Pixel coordinate grounding data
+++
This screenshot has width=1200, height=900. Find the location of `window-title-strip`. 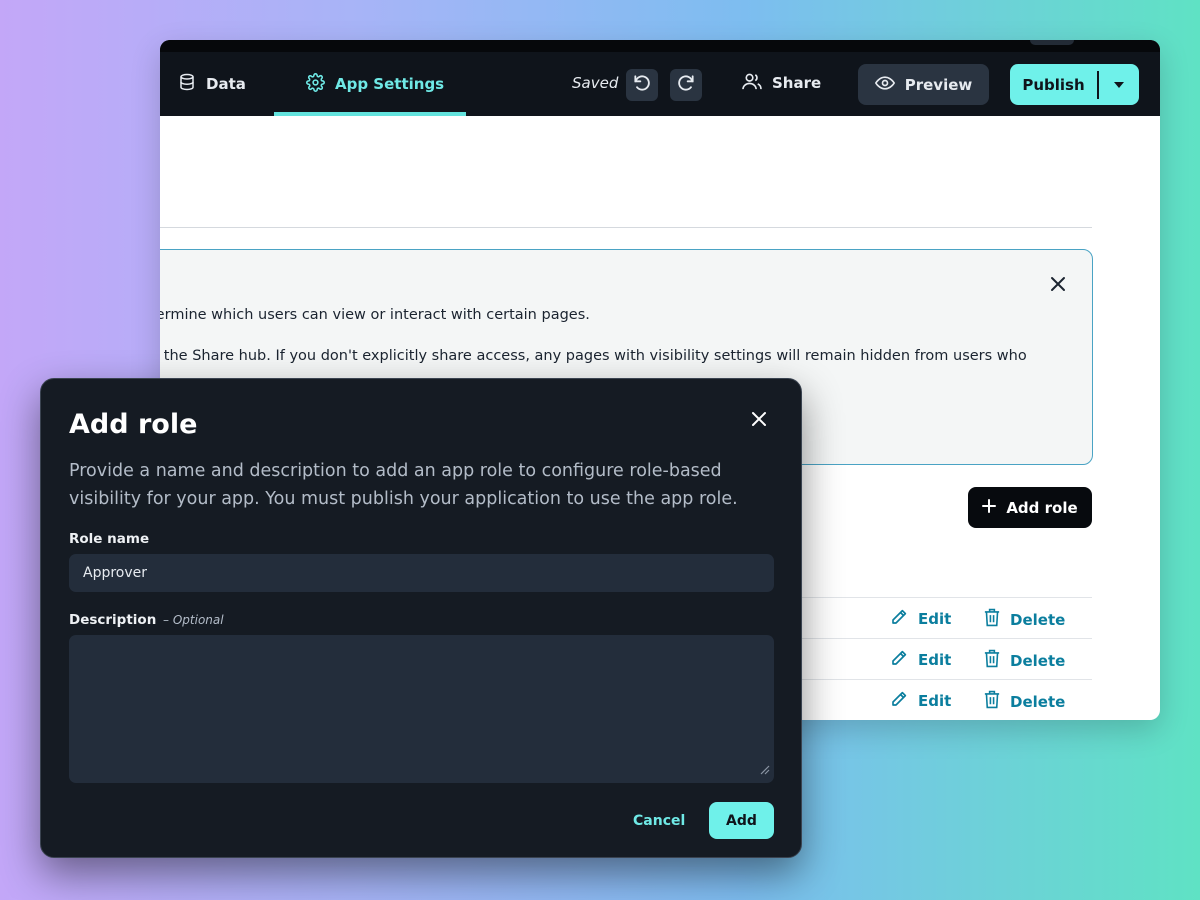

window-title-strip is located at coordinates (660, 46).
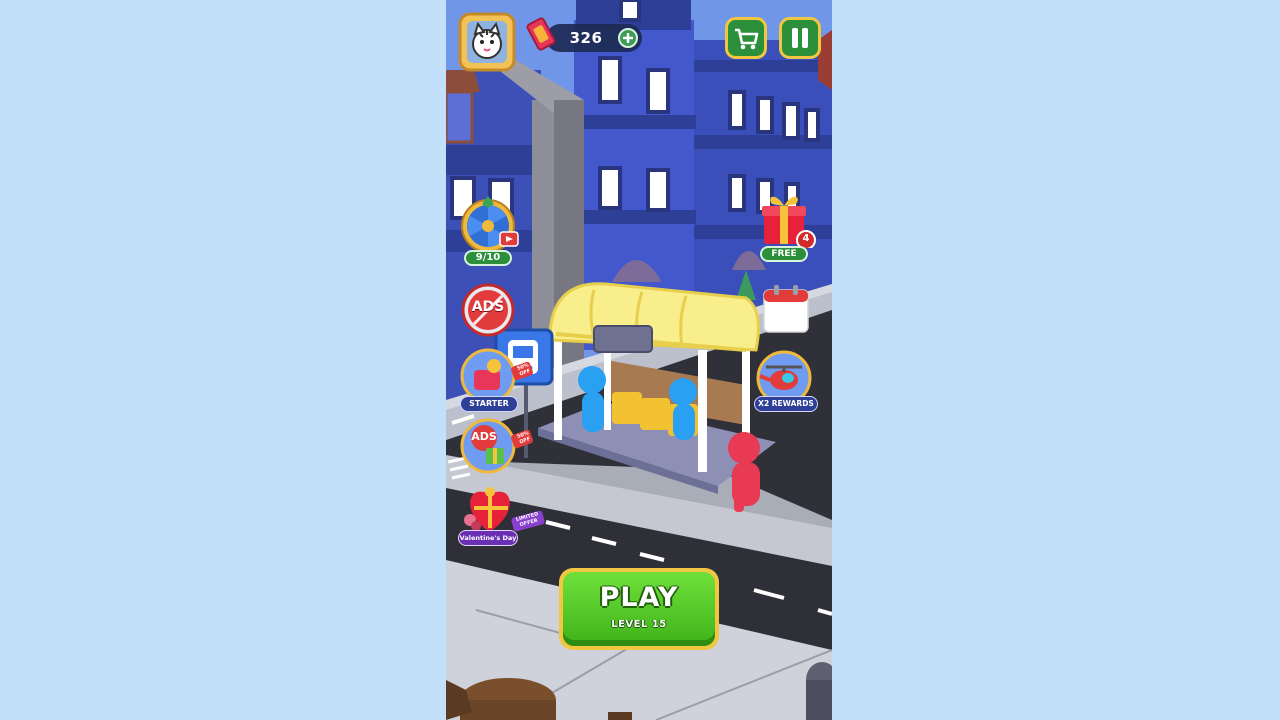 The width and height of the screenshot is (1280, 720). Describe the element at coordinates (500, 514) in the screenshot. I see `valentines-offer-button: LIMITED OFFER Valentine's Day` at that location.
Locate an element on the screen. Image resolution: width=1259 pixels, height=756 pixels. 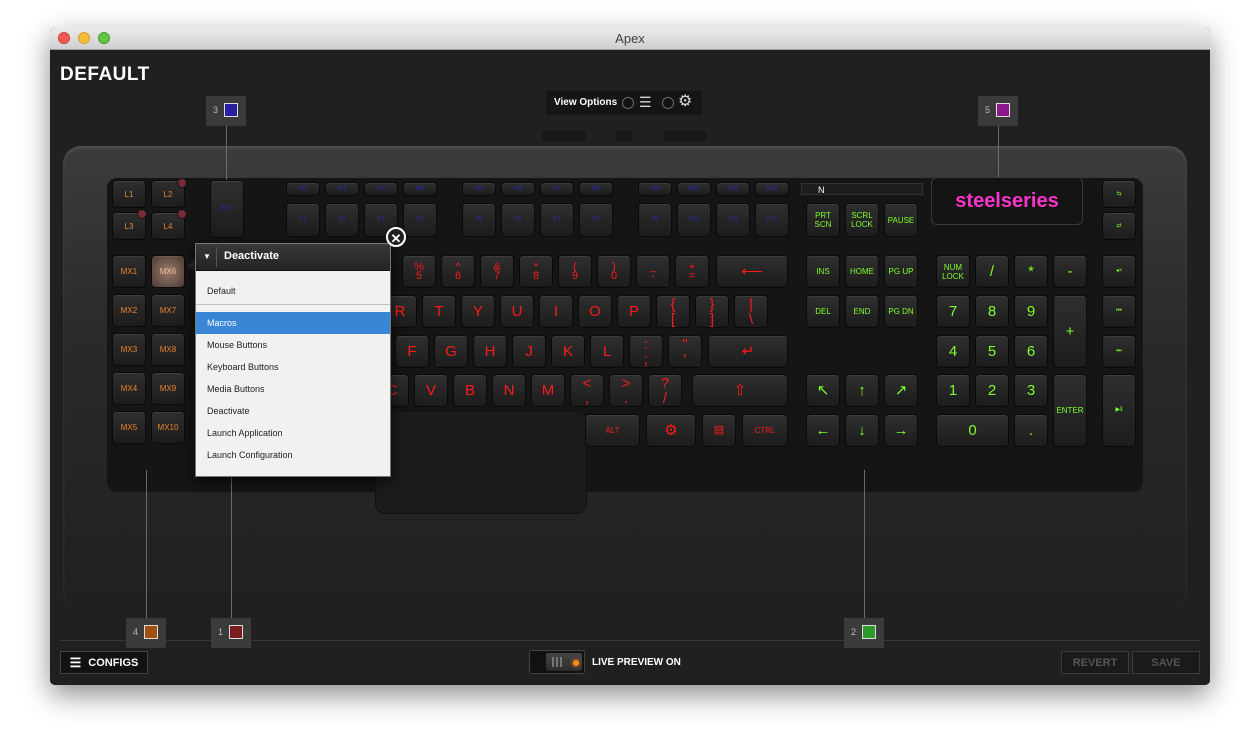
num-key-0: % 5 is located at coordinates (419, 272).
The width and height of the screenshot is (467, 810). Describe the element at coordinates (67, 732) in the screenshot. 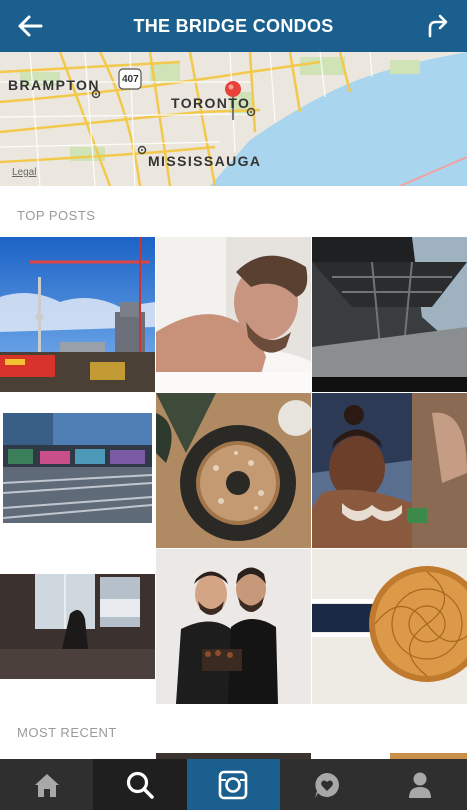

I see `most-recent-heading: MOST RECENT` at that location.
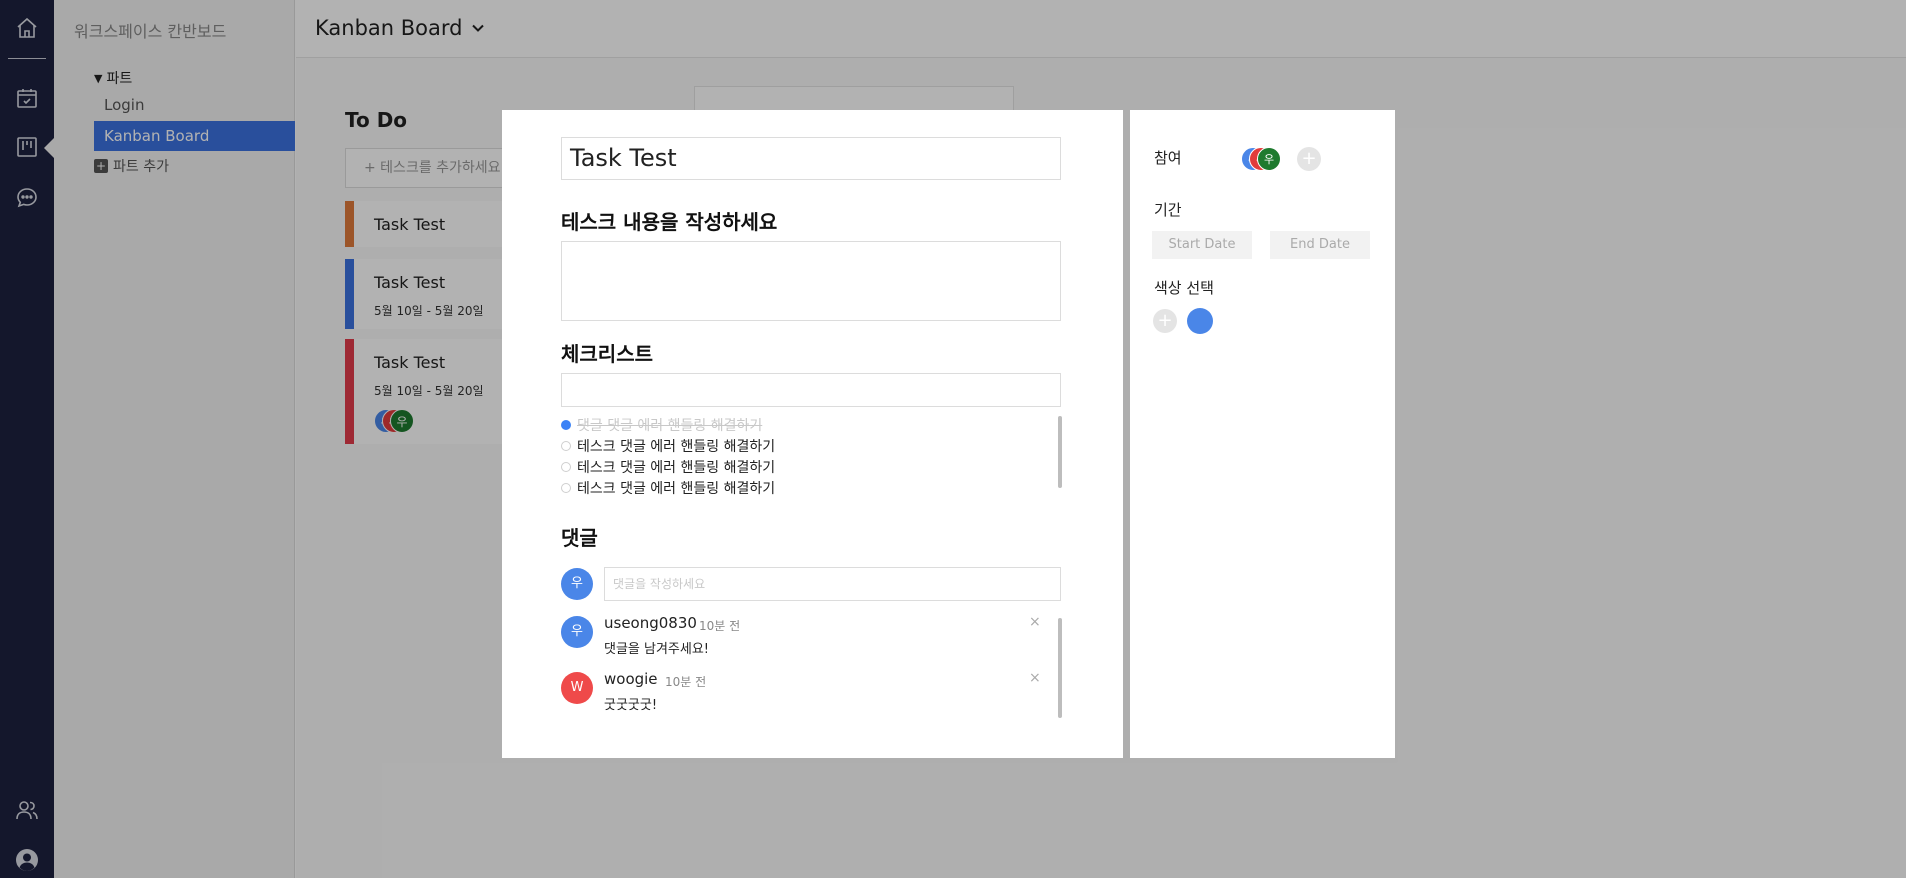 Image resolution: width=1906 pixels, height=878 pixels. What do you see at coordinates (1165, 321) in the screenshot?
I see `add-color-button: +` at bounding box center [1165, 321].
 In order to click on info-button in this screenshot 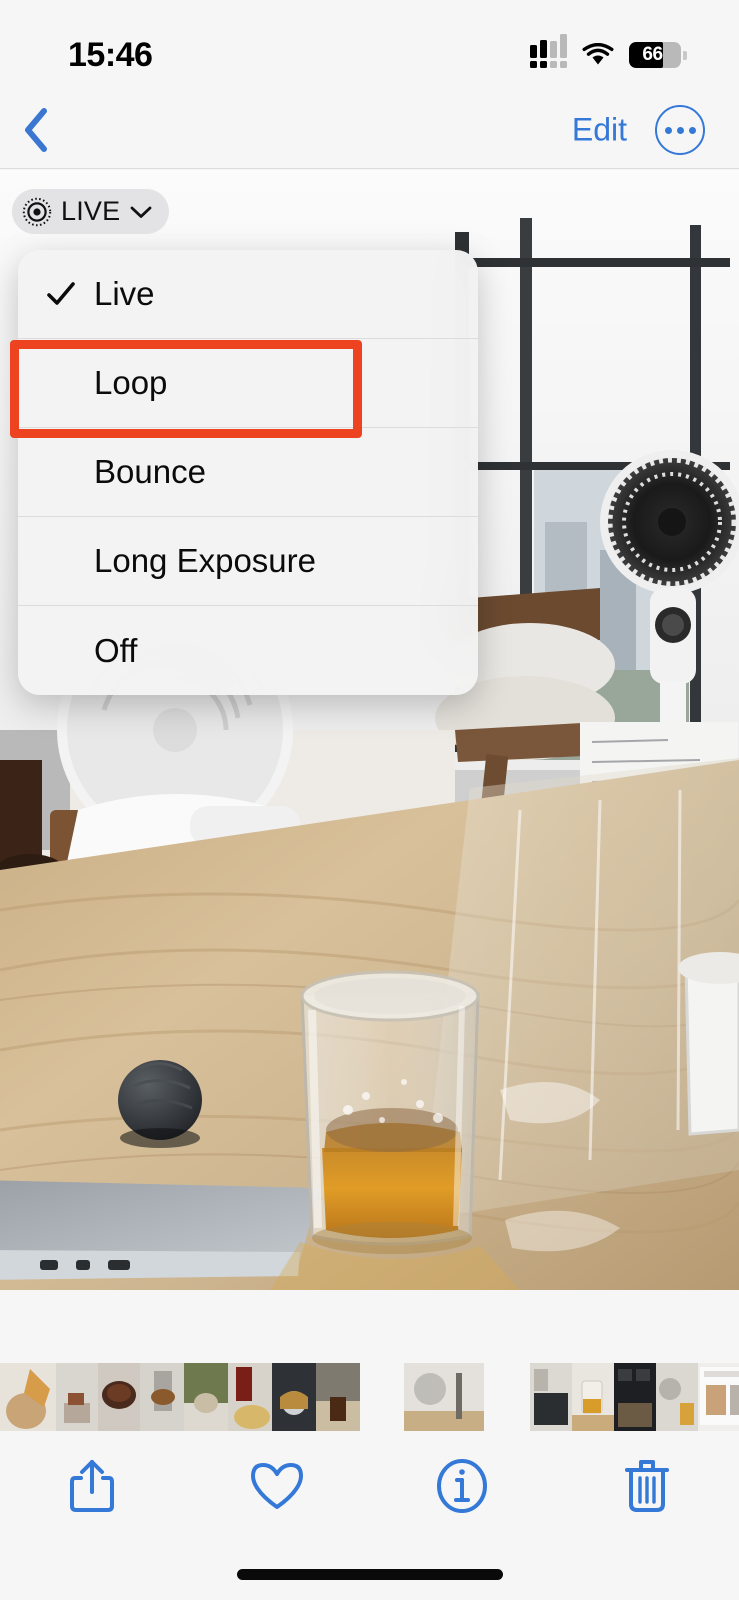, I will do `click(462, 1486)`.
+++
* [JOB] Rewrite the entries from the start up to and including the line with "The width and height of the screenshot is (1280, 720).", substituting "Identify" for "Find" and keeping everything else the same. Leave the pictures out.

* [YOUR SOLUTION]
This screenshot has width=1200, height=900. Identify the location of `window-title-strip`. 

window-title-strip is located at coordinates (660, 46).
 The width and height of the screenshot is (1280, 720). Describe the element at coordinates (500, 514) in the screenshot. I see `valentines-offer-button: LIMITED OFFER Valentine's Day` at that location.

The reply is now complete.